--- Supplied data Enclosed Below ---
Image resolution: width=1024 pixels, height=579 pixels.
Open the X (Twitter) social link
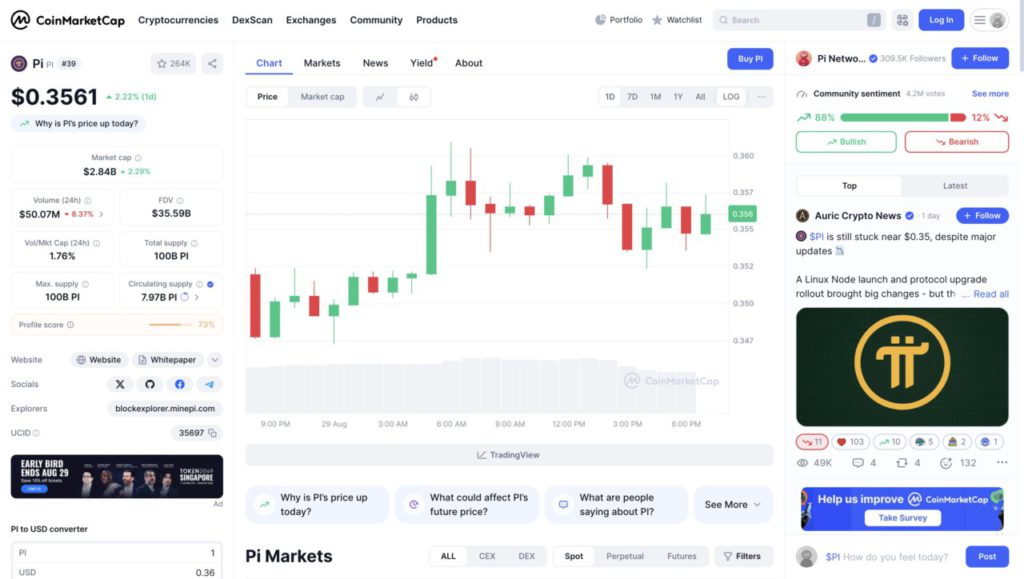pos(120,384)
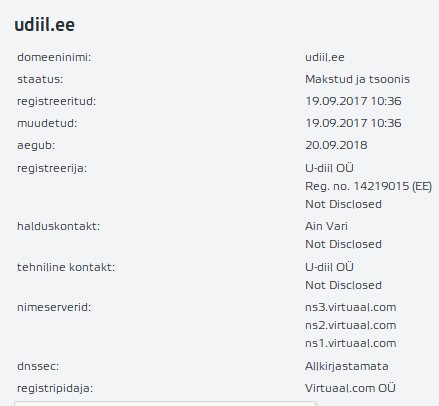
Task: Click the udiil.ee page heading
Action: pyautogui.click(x=45, y=25)
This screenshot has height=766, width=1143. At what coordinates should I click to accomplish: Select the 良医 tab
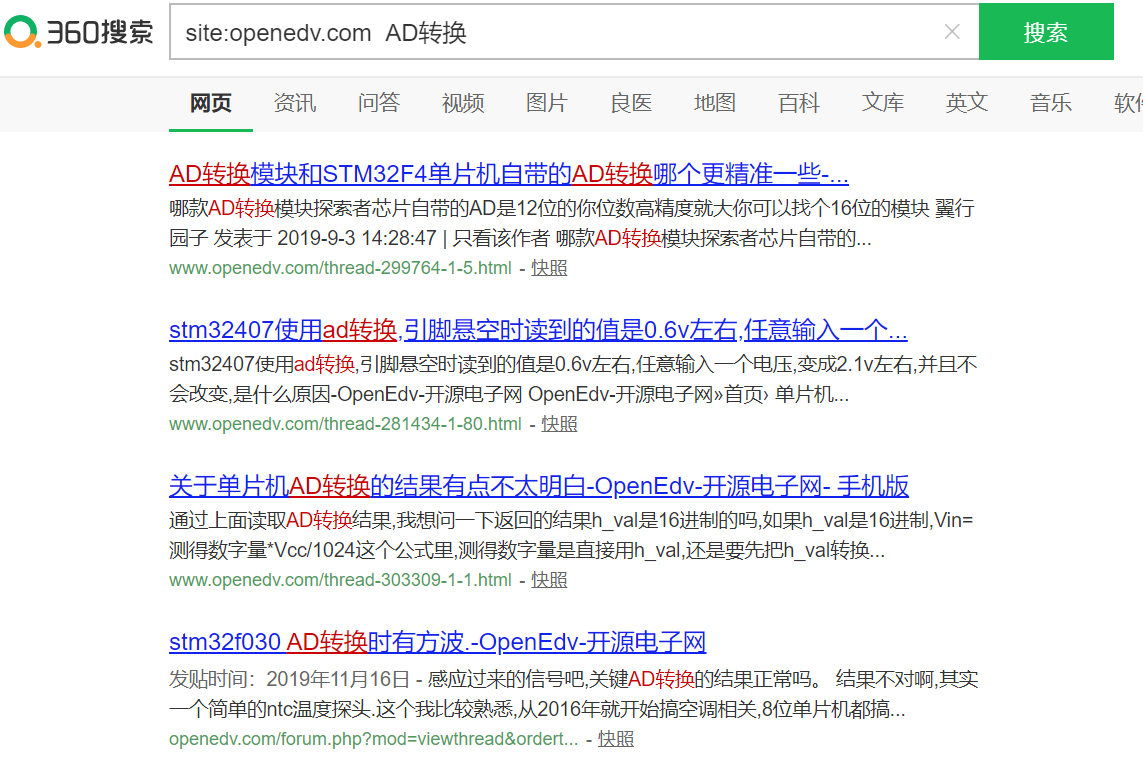click(630, 103)
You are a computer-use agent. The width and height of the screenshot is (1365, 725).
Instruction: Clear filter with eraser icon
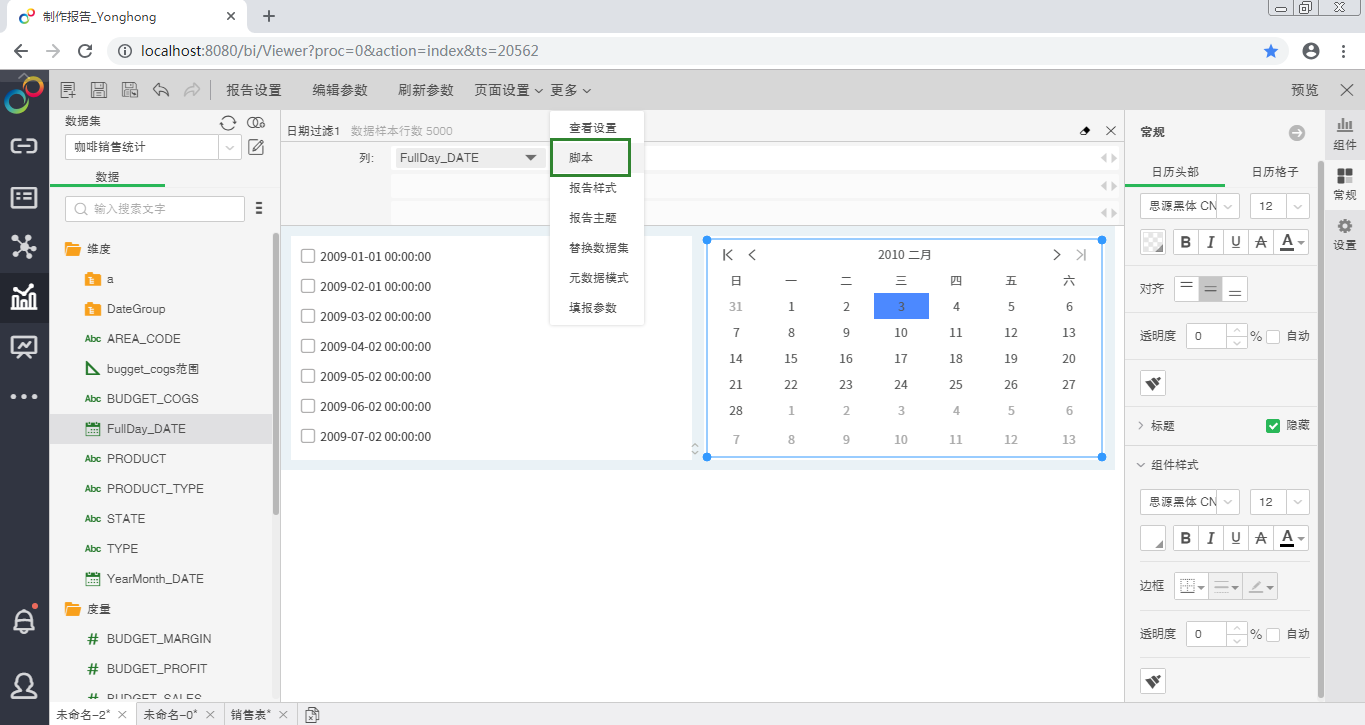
--- End of Enclosed Supplied data ---
# Task prompt:
What you hand back should match the entries above exactly, except that no picture appears.

# Task response:
Image resolution: width=1024 pixels, height=579 pixels.
Open the X (Twitter) social link
pos(120,384)
Task: Click the udiil.ee page heading
Action: pyautogui.click(x=45, y=25)
This screenshot has height=766, width=1143. At what coordinates should I click to accomplish: Select the 良医 tab
click(630, 103)
You are a computer-use agent. The width and height of the screenshot is (1365, 725).
Instruction: Clear filter with eraser icon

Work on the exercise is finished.